Malware is malicious software designed to cause damage to computers, networks, and servers. There are different forms of malware, including Trojans, viruses, and worms, and they all reproduce and spread through a computer or network. This allows the hacker to gain deeper access into the target network to steal data, cause damage to devices, render networks inoperable, or take control of systems.

• Trojans :- A Trojan or a Trojan horse is a program that hides in a useful program and usually has a malicious function. A major difference between viruses and Trojans is that Trojans do not self-replicate. In addition to launching attacks on a system, a Trojan can establish a back door that can be exploited by attackers. For example, a Trojan can be programmed to open a high-numbered port so the hacker can use it to listen and then perform an attack. 
•  Logic bombs :- A logic bomb is a type of malicious software that is appended to an application and is triggered by a specific occurrence, such as a logical condition or a specific date and time. 
• Worms :- Worms differ from viruses in that they do not attach to a host file, but are self contained programs that propagate across networks and computers. Worms are commonly spread through email attachments; opening the attachment activates the worm program. A typical worm exploit involves the worm sending a copy of itself to every contact in an  infected computer’s email address In addition to conducting malicious activities, a worm spreading across the internet and overloading email servers can result in denial-of-service attacks against nodes on the network. 
• Droppers :- A dropper is a program used to install viruses on computers. In many instances, the dropper is not infected with malicious code and, therefore might not be detected by virus-scanning software. A dropper can also connect to the internet and download updates to virus software that is resident on a compromised system. 
• Ransomware :- Ransomware is a type of malware that blocks access to the victim’s data and threatens to publish or delete it unless a ransom is paid. While some simple computer ransomware can lock the system in a way that is not difficult for a knowledgeable person to reverse, more advanced malware uses a technique called crypto viral extortion, which encrypts the victim’s files in a way that makes them nearly impossible to recover without the decryption key.
• Adware :- Adware is a software application used by companies for marketing purposes; advertising banners are displayed while any program is running. Adware can be automatically downloaded to your system while browsing any website and can be viewed through pop-up windows or through a bar that appears on the computer screen automatically. 
• Spyware :- Spyware is a type of program that is installed to collect information about users, their computers or their browsing habits. It tracks everything you do without your knowledge and sends the data to a remote user. It also can download and install other malicious programs from the internet. Spyware works like adware but is usually a separate program that is installed unknowingly when you install another freeware application. 

2. Phishing

A phishing attack tricks a target into downloading malware or entering sensitive information into spoofed websites. These cyber attack methods are typically launched via email, with the attacker creating messages that look legitimate and may appear to be from a trusted sender. However, they will contain malware within an attachment or a malicious hyperlink that takes the recipient to a fake website that asks them to enter their login credentials or banking details.

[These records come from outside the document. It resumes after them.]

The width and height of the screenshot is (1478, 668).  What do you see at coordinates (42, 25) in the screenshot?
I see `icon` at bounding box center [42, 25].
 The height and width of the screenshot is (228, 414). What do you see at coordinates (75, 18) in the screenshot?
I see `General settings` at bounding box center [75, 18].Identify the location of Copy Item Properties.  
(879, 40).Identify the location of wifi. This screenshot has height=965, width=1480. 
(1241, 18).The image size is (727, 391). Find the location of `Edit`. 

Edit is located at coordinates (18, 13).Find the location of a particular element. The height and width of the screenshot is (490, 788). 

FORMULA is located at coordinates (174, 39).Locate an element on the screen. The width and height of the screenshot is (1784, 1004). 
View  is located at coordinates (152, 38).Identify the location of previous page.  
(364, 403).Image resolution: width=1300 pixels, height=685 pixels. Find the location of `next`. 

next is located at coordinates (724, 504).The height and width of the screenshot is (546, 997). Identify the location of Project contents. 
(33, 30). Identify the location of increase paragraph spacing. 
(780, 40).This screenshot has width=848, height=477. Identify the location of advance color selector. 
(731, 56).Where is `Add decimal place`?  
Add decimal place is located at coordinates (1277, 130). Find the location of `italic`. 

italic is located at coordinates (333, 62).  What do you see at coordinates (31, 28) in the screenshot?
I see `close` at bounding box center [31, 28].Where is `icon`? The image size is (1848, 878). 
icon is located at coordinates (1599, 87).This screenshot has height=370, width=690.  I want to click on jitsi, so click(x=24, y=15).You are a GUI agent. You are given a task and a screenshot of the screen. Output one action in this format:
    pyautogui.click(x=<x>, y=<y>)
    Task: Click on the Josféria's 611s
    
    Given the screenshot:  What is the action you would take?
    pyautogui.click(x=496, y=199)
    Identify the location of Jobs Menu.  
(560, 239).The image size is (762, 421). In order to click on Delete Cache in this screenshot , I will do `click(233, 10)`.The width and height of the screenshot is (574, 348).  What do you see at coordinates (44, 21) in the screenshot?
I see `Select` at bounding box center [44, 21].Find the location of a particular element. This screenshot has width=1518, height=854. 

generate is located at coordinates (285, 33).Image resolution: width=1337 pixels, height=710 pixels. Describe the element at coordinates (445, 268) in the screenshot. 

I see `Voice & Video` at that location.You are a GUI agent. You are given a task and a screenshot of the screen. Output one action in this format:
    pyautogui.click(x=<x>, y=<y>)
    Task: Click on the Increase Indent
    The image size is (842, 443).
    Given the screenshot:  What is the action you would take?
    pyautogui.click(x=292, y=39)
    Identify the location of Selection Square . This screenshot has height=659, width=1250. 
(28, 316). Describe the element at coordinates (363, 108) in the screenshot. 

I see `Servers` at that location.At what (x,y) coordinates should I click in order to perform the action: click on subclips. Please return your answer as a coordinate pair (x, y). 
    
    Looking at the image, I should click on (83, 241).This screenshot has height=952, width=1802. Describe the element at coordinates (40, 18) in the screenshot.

Some phishing attacks take a blanket approach to try and catch as many victims as possible, but others are highly targeted and carefully researched to steal data from valuable individuals. Phishing is not restricted to email, however, as attacks are increasingly targeting mobile devices.

3. Ransomware

Ransomware attacks are a financially fueled form of malware attack. Attackers send messages containing a malicious attachment that, when downloaded, encrypts specific data and files or entire computers. The attacker will then demand a ransom fee from the victim and will only release or restore access to the data upon payment.

Ransomware attacks accounted for $8 billion of damage in 2018, of which only $1 billion came from ransom payments, and the rest was from reputational damage and lost revenue caused by downtime.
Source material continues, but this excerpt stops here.